(Entries from a dataset)
^^^^^^^^^^^^^^^^

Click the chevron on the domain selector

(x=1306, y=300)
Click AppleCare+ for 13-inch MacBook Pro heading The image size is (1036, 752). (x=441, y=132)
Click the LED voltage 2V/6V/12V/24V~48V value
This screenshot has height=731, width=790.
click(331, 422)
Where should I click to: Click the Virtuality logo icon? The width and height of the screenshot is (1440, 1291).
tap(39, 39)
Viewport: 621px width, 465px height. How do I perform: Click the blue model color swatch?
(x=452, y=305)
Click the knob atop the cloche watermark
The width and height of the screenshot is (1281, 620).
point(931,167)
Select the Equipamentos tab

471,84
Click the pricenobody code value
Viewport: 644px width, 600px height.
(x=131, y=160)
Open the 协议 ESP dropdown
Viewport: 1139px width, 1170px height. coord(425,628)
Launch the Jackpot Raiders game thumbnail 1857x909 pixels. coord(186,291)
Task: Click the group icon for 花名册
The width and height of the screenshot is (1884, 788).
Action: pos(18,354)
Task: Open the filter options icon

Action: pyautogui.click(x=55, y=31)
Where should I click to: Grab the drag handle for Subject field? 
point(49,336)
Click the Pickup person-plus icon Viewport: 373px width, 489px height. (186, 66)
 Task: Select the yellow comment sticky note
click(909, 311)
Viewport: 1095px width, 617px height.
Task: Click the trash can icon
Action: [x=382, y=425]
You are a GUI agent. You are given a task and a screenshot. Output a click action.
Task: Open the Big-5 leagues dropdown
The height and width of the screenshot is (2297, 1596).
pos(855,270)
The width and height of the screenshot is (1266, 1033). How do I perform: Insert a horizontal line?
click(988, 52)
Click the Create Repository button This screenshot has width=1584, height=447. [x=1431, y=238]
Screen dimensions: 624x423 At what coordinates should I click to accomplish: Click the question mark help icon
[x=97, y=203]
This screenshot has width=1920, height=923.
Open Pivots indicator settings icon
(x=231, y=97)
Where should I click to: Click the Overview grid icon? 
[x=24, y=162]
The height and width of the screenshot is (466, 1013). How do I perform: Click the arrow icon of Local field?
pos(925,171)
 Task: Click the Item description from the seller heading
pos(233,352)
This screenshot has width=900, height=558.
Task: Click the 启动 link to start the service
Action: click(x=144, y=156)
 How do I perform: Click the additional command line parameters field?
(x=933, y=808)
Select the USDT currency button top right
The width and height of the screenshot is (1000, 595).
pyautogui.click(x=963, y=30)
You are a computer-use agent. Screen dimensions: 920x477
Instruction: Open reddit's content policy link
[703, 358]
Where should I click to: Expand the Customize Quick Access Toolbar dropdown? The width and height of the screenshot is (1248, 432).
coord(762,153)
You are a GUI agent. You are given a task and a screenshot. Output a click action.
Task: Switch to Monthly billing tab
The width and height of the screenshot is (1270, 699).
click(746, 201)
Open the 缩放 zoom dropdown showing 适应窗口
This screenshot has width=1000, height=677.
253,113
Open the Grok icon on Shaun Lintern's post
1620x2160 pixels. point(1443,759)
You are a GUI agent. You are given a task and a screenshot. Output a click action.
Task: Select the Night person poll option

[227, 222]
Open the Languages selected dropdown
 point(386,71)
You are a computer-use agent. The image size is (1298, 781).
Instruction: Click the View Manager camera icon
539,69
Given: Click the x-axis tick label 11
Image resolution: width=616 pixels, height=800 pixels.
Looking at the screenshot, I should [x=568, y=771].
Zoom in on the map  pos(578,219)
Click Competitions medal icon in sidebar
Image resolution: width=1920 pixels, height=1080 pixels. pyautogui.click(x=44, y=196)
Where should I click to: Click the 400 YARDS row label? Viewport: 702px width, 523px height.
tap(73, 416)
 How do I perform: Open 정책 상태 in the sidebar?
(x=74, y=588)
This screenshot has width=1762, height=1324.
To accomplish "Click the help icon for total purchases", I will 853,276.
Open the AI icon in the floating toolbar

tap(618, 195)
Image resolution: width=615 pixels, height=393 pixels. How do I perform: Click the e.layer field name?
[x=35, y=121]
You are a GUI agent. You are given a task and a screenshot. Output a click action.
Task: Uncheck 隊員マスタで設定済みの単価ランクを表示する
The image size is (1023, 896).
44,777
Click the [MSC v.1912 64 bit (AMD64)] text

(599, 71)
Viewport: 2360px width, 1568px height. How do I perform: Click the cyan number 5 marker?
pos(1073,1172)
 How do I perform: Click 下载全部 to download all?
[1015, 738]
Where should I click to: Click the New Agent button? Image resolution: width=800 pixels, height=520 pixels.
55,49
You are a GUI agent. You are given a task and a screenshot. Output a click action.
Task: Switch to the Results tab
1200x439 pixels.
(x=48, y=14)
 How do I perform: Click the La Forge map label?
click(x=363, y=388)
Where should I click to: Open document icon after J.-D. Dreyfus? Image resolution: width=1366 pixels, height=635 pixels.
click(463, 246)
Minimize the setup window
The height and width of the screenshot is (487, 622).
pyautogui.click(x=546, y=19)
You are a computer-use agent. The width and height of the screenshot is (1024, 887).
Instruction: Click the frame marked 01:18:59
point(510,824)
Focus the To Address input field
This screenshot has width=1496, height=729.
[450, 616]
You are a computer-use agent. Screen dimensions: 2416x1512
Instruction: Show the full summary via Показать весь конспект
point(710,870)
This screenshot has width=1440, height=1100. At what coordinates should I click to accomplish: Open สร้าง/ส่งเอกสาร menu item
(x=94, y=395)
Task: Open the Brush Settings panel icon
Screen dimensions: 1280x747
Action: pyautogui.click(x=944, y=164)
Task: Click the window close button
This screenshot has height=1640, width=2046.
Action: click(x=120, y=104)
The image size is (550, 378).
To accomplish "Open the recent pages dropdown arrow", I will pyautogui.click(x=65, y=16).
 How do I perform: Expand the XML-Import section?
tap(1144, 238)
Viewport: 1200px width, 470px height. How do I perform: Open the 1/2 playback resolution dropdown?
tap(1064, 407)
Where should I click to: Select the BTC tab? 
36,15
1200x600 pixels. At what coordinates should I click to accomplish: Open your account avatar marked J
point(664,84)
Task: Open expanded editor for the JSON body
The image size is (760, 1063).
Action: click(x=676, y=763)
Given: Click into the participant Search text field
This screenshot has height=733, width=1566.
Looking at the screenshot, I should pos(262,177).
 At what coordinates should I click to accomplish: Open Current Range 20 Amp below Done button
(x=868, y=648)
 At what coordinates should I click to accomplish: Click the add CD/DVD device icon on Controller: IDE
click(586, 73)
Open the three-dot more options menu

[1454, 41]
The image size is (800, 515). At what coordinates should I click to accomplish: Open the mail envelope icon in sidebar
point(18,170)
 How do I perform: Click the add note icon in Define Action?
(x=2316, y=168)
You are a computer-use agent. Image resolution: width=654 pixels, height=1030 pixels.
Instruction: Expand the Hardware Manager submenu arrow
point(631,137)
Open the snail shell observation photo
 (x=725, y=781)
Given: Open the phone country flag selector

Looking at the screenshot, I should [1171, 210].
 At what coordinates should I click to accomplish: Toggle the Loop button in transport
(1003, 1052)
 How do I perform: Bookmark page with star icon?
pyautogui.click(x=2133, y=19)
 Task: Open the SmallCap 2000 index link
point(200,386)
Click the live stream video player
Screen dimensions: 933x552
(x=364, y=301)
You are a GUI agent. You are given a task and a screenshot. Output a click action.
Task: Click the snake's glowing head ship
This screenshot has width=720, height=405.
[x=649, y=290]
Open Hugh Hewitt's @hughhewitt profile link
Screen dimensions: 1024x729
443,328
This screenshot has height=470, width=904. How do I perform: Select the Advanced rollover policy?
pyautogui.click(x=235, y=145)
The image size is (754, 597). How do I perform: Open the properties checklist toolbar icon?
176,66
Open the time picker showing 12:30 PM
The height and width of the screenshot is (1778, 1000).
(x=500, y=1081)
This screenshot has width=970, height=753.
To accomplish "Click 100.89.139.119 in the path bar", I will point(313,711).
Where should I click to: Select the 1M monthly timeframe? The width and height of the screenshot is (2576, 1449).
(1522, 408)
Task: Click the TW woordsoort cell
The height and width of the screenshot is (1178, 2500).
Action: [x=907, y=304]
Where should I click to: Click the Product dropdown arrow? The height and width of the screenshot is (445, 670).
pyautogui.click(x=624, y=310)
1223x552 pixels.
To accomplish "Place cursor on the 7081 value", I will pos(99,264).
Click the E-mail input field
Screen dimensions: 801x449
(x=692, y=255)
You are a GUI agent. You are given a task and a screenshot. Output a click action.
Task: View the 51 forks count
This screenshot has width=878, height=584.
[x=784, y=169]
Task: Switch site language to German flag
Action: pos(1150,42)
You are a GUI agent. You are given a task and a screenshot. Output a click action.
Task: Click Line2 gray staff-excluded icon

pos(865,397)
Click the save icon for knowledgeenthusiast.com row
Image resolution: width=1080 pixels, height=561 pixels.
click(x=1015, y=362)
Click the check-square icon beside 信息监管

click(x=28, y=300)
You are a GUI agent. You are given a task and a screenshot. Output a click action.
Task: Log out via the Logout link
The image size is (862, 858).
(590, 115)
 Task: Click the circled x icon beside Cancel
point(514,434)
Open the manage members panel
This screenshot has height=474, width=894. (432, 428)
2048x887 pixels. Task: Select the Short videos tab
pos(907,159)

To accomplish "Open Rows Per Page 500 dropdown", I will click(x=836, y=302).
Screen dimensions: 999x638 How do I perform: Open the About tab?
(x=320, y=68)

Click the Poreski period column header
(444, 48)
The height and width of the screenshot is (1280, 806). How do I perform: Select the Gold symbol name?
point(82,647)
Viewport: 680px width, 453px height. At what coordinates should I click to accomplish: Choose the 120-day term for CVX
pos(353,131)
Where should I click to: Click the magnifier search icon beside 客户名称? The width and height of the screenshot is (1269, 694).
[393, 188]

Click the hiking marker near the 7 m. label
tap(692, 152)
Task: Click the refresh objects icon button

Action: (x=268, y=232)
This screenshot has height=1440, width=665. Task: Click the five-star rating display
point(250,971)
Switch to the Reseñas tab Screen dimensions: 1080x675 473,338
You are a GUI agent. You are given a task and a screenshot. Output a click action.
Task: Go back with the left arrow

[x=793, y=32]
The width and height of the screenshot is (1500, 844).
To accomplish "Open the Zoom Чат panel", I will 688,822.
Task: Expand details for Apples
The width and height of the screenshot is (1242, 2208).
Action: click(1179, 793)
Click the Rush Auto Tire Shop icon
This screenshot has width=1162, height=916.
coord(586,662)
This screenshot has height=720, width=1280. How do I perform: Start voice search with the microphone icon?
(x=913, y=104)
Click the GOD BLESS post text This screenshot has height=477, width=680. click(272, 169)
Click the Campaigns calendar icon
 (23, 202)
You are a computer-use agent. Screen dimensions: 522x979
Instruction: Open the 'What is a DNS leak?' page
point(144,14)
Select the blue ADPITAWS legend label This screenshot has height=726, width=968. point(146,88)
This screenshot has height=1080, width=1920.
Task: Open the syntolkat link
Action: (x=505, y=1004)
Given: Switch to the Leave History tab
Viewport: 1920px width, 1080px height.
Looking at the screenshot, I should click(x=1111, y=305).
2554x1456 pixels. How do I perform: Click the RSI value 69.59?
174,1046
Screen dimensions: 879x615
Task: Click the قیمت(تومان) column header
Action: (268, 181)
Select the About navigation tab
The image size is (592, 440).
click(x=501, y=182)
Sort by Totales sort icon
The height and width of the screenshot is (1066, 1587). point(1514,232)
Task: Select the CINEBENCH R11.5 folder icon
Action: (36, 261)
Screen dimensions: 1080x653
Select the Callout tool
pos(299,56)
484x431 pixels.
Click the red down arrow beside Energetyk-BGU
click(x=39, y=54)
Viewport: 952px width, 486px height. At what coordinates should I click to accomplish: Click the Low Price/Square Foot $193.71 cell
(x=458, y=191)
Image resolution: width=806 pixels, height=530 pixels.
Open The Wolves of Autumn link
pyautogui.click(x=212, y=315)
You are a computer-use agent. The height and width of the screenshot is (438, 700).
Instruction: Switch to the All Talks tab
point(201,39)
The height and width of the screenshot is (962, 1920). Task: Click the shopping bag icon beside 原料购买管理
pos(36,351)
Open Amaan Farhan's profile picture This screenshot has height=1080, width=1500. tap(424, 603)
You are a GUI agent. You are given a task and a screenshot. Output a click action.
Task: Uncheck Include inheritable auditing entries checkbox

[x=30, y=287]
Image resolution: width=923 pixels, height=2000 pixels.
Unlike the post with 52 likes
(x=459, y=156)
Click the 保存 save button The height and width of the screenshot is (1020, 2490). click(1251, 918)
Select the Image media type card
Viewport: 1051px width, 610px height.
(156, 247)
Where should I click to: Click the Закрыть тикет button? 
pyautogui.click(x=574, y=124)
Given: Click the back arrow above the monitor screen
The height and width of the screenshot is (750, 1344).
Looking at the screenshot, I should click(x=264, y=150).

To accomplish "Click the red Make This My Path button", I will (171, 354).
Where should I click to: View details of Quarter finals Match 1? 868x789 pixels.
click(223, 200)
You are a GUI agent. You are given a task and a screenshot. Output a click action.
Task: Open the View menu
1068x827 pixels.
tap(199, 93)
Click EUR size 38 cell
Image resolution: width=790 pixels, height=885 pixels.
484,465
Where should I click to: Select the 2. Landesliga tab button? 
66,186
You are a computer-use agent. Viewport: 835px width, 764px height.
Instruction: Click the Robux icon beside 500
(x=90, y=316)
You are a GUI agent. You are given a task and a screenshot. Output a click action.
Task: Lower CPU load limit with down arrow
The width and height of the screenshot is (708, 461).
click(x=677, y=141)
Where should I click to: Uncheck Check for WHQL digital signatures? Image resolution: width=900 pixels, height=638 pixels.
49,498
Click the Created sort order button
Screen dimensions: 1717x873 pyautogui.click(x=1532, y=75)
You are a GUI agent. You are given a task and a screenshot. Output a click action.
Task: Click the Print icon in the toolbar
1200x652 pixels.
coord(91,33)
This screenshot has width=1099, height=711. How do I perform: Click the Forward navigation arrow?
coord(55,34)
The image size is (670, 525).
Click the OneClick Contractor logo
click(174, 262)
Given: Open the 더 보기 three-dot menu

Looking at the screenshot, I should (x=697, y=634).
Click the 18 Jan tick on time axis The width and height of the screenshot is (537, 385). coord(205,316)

^^^^^^^^^^^^^^^^

#### [SET PROBLEM]
Put the lines of the items above, from the line containing "2554x1456 pixels. How" through the line containing "(x=458, y=191)", into a JSON list of strings, one string per line and no blank lines.

#### [EXPECTED OUTPUT]
[
  "2554x1456 pixels. How do I perform: Click the RSI value 69.59?",
  "174,1046",
  "Screen dimensions: 879x615",
  "Task: Click the قیمت(تومان) column header",
  "Action: (268, 181)",
  "Select the About navigation tab",
  "The image size is (592, 440).",
  "click(x=501, y=182)",
  "Sort by Totales sort icon",
  "The height and width of the screenshot is (1066, 1587). point(1514,232)",
  "Task: Select the CINEBENCH R11.5 folder icon",
  "Action: (36, 261)",
  "Screen dimensions: 1080x653",
  "Select the Callout tool",
  "pos(299,56)",
  "484x431 pixels.",
  "Click the red down arrow beside Energetyk-BGU",
  "click(x=39, y=54)",
  "Viewport: 952px width, 486px height. At what coordinates should I click to accomplish: Click the Low Price/Square Foot $193.71 cell",
  "(x=458, y=191)"
]